Document source -
# # #
Octobre 1923, un discours incendiaire

Nguyên An Ninh était une figure de légende, un jeune intellectuel engagé corps et âme dans la lutte pour l’indépendance nationale, un révolutionnaire «sans peur et sans reproche» se plaçant au-dessus de la mêlée partisane.


 Le jeune intellectuel Nguyên An Ninh.

Au temps de la colonisation française, je fréquentais le Lycée du Protectorat de Hanoi au cours des années 30 du siècle dernier. Pour beaucoup de mes camarades et moi-même, Nguyên An Ninh était une figure de légende, un jeune intellectuel engagé corps et âme dans la lutte pour l’indépendance nationale, un révolutionnaire «sans peur et sans reproche» se plaçant au-dessus de la mêlée partisane.
Nguyên An Ninh (1900-1943) est mort à 40 ans par suite des persécutions barbares sur l’île pénitentiaire de Côn Dao (Poulo-Condor) de sinistre mémoire. Appartenant à la génération d’intellectuels de culture occidentale, il s’est imposé comme publiciste révolutionnaire de classe.
# # #
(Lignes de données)
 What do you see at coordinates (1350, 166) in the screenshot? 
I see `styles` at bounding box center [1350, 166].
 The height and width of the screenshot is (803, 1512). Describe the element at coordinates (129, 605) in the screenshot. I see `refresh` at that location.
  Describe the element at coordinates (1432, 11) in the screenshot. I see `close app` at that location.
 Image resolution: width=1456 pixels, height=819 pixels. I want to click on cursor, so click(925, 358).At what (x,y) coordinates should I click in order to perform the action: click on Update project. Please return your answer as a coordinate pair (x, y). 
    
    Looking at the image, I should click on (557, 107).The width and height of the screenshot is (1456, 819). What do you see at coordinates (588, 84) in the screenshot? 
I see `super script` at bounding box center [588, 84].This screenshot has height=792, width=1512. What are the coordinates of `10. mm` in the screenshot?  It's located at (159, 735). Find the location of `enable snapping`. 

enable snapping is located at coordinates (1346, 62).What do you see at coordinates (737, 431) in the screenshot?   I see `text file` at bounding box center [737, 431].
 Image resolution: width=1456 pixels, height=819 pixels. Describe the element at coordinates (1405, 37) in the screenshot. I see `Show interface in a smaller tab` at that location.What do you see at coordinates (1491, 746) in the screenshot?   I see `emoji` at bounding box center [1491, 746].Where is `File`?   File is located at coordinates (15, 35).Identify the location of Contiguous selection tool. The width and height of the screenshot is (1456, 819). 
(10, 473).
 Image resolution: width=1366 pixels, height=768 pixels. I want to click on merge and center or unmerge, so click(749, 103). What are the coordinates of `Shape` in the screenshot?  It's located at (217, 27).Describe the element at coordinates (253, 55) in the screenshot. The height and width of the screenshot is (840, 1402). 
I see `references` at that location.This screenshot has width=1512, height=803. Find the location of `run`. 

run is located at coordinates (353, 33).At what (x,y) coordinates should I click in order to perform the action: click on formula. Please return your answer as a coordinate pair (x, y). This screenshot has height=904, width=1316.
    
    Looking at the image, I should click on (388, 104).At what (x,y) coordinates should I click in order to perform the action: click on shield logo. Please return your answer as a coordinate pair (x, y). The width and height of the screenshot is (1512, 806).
# # #
Énoncé du problème -
Reprenez le passage du texte sur Nguyên An Ninh depuis « Octobre 1923, un » jusqu'à « Nguyên An Ninh. » inclus, en changeant « légende » en « premier plan ».

Résultat obtenu -
Octobre 1923, un discours incendiaire

Nguyên An Ninh était une figure de premier plan, un jeune intellectuel engagé corps et âme dans la lutte pour l’indépendance nationale, un révolutionnaire «sans peur et sans reproche» se plaçant au-dessus de la mêlée partisane.


 Le jeune intellectuel Nguyên An Ninh.